Some silly Delhite would often comment, why do Calcutta houses look so black? Well, to have money is not a major care in Kolkata. Inflation beats our incomes in Kolkata; we do not speculate over property, we do not change locations so often; we like to have continuities and familiarities around us. No wonder then we do not buy and sell property frantically. We have little scope for money making, the city being as yet relatively free of brokerage where the most of Delhi’s and Mumbai’s money comes from. This Kolkata with its old houses, where afternoons are spent gazing lazily at walls with a small slit of the sky above them, with some anticipation of the glory of autumn at the end of the rainy months is the crux of Pyne’s paintings. And from amidst these mossed walls that speak of the Bengali’s defeat in the eyes of shining India arises images of Pyne. And what great images are they! There is Jesus with a crown of thorns, there is the Qing Emperor with his Mongolian head gear, there is Lord Krishna with his flute, but not as a shepherd boy; instead he appears fully regal as the Lord of Dwarka. Powerful faces, avert gazes, taut expressions make my wall in my apartment look good.
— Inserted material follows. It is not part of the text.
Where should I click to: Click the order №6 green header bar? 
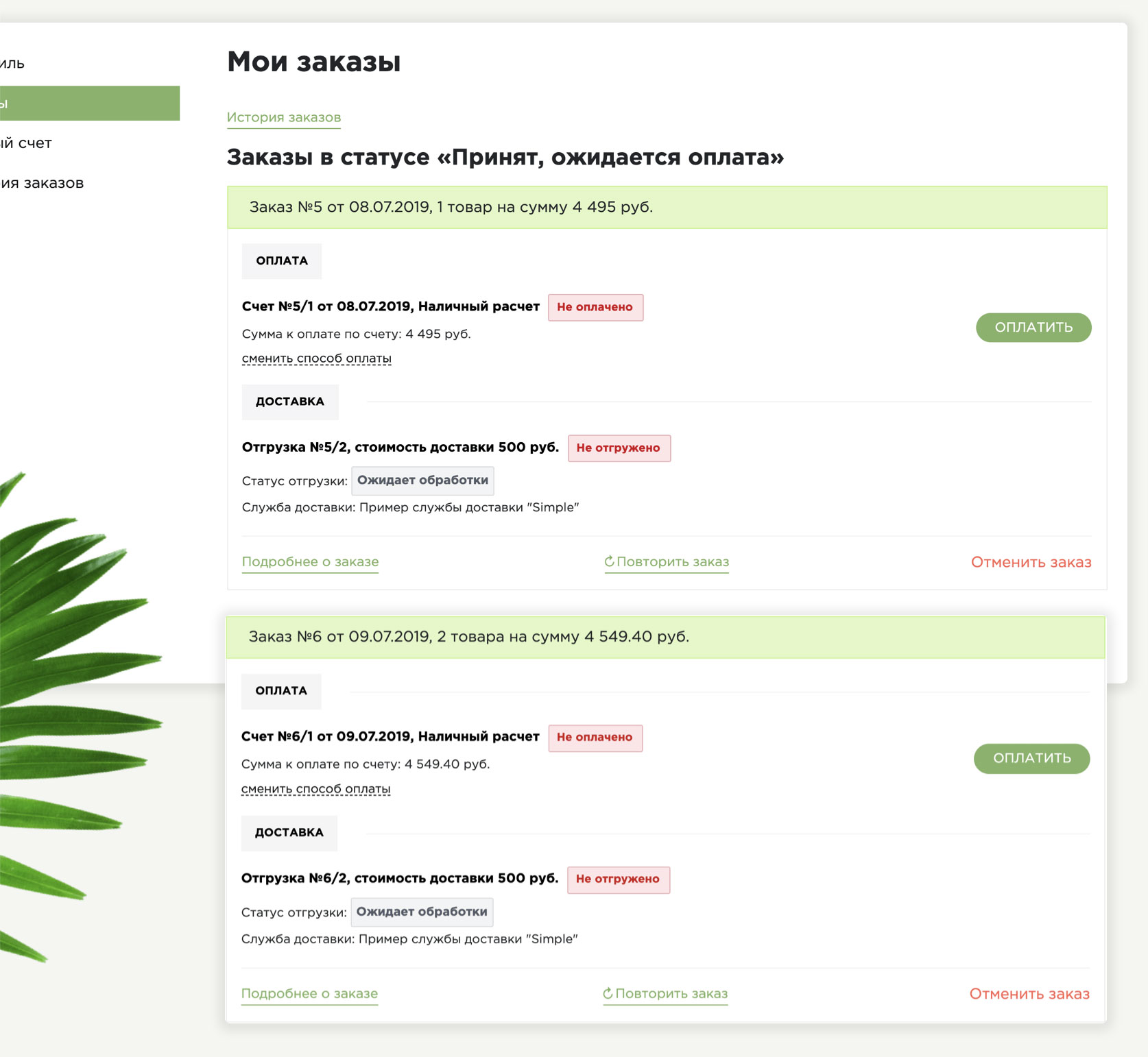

More than decorations, I treat them as windows towards my home, my wall, covered with moss at the end of rain, with tips of peeled plaster catching the rays of the sun that seems to have momentarily been relieved of its cover of the rain bearing clouds.
I was curious to see Pyne in action when he moved into Santiniketan. I never saw him paint; it seems that he did not find inspiration in his new abode. It was too fresh, too swank, and full of shine and gloss. For a painter who saw the world and its heroes from the cramped opening of his narrow room at the end of a long alley full of moss walls with peeling plasters, this new home of open spaces and clear grounds and freshly grown poinsettias upon a meticulously manicured garden was sheer loss of inspiration.
There was a time when Pyne was a struggling artist and his paintings would hardly fetch about a twenty rupees; in those days, he struggled out of his narrow room at the end of a long alley with a wall covered with dark moss and peeling off plasters catching the glint of the blue autumn skies that were opening up after the rains. Then there is a time when each of Pyne’s painting would fetch at least half a crore and Pyne moved to the glitter of galleries, went about the wide world, saw the Empires in real and concrete world of those very faces who were once streaks in the moss walls. Pyne lost his alley with the peeled off plasters to success and with that disappeared the slit of the sky, the brown of the old bricks, the slate of the peeled plasters. Pyne lost the faces. Before he died, father tells me he had become unusually quite, recoiled in a shell of his own and did not keep too well. Sometimes, when they met, he would talk to my father. About what? Well, so many things but mostly wanted to know of his old home and if ever father remembered their mossed walls.